TASK DETAILS: Reproduce all the entries precisely.

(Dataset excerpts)

+ + + + + + +

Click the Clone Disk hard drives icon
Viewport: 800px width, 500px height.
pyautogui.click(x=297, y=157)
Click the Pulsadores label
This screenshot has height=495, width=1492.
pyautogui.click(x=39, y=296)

+ + + + + + +

TASK SOLUTION:
Click the Clone Disk hard drives icon
Viewport: 800px width, 500px height.
pyautogui.click(x=297, y=157)
Click the Pulsadores label
This screenshot has height=495, width=1492.
pyautogui.click(x=39, y=296)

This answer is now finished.